TASK INSTRUCTIONS:
Convert the data from the line with "Find the location of a particular element. Image" to the line with "What do you see at coordinates (318, 34)" into a JSON list of strings, one string per line, leaving out blank lines.

___ EXERCISE INPUTS

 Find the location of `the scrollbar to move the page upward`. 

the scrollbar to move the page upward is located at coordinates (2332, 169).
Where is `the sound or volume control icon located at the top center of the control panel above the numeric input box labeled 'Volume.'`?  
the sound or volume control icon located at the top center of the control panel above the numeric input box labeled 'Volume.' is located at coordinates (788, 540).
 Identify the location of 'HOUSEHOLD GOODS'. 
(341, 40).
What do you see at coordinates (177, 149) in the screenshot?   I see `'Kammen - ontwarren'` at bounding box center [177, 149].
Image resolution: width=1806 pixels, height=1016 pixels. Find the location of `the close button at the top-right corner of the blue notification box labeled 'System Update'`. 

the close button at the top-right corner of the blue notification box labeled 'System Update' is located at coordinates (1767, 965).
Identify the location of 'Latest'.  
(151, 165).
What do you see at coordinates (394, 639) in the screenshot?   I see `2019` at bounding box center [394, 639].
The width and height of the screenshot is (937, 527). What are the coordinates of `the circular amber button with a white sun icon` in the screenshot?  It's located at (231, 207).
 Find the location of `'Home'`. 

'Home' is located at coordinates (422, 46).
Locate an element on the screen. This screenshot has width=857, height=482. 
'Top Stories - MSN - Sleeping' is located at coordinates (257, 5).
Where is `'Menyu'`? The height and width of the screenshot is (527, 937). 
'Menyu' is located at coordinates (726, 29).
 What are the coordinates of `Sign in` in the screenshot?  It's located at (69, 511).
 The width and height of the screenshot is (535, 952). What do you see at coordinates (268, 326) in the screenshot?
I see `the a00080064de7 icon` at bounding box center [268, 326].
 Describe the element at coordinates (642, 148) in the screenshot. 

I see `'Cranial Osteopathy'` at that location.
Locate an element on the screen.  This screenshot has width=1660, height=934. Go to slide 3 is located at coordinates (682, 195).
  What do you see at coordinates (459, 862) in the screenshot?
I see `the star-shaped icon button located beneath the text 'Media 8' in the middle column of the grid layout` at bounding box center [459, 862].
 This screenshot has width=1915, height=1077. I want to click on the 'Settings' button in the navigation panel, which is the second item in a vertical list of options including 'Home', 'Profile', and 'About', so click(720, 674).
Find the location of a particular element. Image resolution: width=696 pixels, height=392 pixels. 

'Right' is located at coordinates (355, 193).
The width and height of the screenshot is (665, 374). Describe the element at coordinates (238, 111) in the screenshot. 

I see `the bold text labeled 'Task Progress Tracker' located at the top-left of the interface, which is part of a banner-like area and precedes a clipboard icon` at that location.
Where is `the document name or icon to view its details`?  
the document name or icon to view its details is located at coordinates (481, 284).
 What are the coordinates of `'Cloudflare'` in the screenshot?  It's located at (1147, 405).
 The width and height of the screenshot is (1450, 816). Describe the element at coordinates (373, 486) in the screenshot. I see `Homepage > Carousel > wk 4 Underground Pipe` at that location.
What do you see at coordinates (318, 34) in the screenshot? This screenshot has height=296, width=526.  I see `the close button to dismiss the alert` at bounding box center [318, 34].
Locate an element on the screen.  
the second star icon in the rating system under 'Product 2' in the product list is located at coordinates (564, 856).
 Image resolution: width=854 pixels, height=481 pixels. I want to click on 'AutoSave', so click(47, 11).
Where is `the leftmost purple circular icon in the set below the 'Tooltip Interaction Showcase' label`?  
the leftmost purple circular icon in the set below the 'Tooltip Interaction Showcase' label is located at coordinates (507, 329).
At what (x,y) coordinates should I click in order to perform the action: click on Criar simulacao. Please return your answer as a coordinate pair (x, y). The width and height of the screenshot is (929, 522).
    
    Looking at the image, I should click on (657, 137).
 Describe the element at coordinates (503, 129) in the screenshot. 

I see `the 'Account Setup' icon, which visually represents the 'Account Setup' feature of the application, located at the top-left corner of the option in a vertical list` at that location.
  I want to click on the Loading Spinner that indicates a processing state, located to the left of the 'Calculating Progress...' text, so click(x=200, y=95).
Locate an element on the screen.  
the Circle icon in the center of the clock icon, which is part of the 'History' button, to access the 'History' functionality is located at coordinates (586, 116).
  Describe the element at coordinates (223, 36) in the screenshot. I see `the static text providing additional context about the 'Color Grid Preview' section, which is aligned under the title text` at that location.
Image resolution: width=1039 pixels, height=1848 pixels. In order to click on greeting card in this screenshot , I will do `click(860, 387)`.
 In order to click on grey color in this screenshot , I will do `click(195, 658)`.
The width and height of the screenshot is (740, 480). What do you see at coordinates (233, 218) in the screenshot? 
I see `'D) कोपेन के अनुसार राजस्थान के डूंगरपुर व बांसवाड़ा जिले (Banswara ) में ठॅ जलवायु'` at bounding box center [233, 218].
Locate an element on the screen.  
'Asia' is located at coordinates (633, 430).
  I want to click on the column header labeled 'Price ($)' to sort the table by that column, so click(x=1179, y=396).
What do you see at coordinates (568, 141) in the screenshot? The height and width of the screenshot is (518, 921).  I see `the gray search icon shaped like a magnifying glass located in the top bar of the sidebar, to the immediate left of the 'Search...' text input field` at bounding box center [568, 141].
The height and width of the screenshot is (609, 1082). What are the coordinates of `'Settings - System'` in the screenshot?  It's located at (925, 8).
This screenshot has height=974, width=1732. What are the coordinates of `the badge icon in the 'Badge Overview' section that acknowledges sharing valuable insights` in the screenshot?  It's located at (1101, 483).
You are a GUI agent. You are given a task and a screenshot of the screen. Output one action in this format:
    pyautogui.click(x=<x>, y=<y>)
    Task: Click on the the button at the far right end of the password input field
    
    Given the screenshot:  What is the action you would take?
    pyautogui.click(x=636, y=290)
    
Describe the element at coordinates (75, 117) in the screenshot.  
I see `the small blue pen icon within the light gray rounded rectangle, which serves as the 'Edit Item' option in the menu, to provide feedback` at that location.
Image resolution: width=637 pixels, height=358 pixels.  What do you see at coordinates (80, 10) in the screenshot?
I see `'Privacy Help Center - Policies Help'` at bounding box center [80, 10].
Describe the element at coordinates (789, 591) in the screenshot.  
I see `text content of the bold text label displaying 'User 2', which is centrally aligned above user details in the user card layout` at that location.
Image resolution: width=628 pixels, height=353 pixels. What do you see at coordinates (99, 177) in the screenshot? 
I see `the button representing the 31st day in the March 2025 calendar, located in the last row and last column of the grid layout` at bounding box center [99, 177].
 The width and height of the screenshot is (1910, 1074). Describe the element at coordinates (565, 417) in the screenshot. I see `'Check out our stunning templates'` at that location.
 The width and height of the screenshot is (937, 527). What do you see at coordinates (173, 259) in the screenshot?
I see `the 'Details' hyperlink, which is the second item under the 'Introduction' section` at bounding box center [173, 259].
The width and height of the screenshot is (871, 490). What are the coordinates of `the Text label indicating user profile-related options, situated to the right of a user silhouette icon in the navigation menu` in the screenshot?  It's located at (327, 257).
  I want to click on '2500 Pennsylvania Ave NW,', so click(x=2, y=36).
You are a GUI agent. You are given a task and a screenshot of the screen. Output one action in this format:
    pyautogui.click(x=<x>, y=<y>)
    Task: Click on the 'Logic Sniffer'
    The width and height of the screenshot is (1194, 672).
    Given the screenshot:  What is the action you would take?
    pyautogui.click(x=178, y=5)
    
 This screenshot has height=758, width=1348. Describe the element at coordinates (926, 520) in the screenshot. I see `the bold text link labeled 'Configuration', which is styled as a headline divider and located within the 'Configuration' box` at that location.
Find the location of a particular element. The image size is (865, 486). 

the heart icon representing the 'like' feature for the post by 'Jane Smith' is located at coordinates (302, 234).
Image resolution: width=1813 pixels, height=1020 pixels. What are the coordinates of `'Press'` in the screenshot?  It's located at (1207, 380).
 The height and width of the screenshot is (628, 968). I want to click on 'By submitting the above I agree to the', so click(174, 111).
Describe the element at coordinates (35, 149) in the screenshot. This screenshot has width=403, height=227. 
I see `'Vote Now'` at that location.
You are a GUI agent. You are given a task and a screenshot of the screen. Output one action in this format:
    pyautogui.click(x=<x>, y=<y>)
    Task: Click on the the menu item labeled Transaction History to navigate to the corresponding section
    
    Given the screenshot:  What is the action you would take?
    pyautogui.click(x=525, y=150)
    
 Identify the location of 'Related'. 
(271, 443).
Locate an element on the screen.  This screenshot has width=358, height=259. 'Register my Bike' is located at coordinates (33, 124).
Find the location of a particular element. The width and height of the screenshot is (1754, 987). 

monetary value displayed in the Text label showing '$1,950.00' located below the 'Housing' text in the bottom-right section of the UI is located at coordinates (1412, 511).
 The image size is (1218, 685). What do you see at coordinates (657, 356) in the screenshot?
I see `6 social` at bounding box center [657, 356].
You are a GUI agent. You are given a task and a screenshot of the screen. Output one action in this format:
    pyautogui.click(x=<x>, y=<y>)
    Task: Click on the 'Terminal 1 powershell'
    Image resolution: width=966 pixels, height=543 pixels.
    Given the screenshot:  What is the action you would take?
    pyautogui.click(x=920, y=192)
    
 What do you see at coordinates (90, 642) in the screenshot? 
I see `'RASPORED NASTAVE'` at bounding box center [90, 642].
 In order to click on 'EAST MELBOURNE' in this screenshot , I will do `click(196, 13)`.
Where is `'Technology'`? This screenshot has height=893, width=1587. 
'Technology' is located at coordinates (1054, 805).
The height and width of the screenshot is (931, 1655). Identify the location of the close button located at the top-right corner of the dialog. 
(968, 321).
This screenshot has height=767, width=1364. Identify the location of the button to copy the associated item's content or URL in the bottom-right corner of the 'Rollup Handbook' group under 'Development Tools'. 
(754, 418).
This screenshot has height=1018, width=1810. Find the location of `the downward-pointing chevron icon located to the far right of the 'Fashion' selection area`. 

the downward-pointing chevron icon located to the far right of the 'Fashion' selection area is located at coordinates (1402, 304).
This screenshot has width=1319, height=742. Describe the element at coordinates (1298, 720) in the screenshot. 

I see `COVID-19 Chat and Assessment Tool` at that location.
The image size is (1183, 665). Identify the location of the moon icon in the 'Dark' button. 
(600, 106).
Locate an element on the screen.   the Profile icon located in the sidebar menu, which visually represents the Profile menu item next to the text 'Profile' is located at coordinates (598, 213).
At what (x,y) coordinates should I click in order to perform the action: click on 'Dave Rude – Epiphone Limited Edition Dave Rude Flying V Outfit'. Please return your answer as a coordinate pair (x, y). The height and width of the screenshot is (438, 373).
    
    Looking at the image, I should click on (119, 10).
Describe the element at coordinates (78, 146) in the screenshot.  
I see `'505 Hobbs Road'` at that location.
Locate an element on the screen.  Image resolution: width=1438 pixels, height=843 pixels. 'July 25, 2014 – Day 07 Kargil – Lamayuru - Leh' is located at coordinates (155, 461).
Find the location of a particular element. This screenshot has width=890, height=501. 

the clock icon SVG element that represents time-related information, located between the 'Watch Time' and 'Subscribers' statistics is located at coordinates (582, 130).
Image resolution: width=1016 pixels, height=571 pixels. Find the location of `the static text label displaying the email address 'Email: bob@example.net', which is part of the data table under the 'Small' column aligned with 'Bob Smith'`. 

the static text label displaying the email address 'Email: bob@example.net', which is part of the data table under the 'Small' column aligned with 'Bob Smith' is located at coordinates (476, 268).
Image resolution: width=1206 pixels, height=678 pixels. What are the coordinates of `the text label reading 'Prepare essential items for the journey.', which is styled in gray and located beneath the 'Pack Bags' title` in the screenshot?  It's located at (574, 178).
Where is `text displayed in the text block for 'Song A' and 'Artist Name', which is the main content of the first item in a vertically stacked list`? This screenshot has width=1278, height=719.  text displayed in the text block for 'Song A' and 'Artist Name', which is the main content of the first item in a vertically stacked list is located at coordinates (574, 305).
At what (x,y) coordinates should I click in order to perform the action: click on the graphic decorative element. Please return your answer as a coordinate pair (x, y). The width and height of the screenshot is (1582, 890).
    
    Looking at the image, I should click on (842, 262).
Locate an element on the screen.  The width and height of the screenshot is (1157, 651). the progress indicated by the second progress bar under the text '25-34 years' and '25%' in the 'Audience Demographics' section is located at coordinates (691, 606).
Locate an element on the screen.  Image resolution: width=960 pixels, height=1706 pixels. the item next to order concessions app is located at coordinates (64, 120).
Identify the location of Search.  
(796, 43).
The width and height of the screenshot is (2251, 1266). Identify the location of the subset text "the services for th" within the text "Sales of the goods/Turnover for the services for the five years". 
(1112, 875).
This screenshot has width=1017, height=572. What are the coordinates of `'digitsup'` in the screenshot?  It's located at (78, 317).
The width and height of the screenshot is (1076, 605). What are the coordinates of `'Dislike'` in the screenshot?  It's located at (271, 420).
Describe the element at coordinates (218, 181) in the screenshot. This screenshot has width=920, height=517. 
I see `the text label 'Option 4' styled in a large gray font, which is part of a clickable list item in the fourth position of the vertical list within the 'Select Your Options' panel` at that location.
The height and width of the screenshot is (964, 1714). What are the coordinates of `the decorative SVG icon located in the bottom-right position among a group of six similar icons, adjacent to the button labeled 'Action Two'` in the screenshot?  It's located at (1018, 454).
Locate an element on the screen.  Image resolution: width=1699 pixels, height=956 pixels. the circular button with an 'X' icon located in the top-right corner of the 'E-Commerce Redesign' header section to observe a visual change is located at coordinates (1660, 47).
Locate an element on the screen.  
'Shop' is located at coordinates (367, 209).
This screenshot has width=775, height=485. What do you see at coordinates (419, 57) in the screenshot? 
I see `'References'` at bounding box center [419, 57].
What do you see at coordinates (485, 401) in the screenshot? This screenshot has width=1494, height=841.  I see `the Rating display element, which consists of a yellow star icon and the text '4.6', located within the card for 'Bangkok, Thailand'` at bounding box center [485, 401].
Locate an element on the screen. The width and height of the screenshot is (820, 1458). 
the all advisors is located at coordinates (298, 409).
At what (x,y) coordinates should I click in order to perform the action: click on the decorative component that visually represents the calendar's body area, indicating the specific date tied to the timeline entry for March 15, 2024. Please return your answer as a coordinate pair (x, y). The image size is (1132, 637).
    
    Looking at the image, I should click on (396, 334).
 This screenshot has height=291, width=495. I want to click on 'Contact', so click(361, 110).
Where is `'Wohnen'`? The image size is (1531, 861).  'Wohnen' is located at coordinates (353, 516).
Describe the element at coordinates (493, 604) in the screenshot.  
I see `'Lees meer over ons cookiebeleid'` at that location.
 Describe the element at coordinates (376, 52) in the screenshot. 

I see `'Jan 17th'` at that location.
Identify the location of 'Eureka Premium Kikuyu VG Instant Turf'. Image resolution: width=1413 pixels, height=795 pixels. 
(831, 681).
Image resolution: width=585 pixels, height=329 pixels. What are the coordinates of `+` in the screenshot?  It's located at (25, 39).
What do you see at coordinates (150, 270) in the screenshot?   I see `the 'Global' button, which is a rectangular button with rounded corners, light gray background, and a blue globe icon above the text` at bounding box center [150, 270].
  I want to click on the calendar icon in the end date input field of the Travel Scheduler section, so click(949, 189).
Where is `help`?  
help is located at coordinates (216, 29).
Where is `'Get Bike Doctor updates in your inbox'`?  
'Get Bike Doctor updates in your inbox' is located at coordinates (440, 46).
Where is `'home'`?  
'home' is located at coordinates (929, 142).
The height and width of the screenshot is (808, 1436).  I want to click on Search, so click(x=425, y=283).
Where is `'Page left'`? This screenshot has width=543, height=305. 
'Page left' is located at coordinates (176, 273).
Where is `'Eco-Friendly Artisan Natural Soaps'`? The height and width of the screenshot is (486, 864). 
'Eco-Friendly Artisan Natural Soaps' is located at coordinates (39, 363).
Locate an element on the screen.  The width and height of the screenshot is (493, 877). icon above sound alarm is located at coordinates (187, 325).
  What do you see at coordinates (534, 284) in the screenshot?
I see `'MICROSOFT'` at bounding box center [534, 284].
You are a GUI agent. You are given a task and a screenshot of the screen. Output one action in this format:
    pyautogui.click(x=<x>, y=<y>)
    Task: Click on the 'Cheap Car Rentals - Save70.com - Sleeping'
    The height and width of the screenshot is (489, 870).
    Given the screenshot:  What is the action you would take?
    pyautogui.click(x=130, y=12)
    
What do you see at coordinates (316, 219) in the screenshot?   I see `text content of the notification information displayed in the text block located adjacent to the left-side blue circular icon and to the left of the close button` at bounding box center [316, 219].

______

EXERCISE OUTPUT:
[
  "Find the location of a particular element. Image resolution: width=696 pixels, height=392 pixels. ",
  "'Right' is located at coordinates (355, 193).",
  "The width and height of the screenshot is (665, 374). Describe the element at coordinates (238, 111) in the screenshot. ",
  "I see `the bold text labeled 'Task Progress Tracker' located at the top-left of the interface, which is part of a banner-like area and precedes a clipboard icon` at that location.",
  "Where is `the document name or icon to view its details`?  ",
  "the document name or icon to view its details is located at coordinates (481, 284).",
  " What are the coordinates of `'Cloudflare'` in the screenshot?  It's located at (1147, 405).",
  " The width and height of the screenshot is (1450, 816). Describe the element at coordinates (373, 486) in the screenshot. I see `Homepage > Carousel > wk 4 Underground Pipe` at that location.",
  "What do you see at coordinates (318, 34) in the screenshot? This screenshot has height=296, width=526.  I see `the close button to dismiss the alert` at bounding box center [318, 34]."
]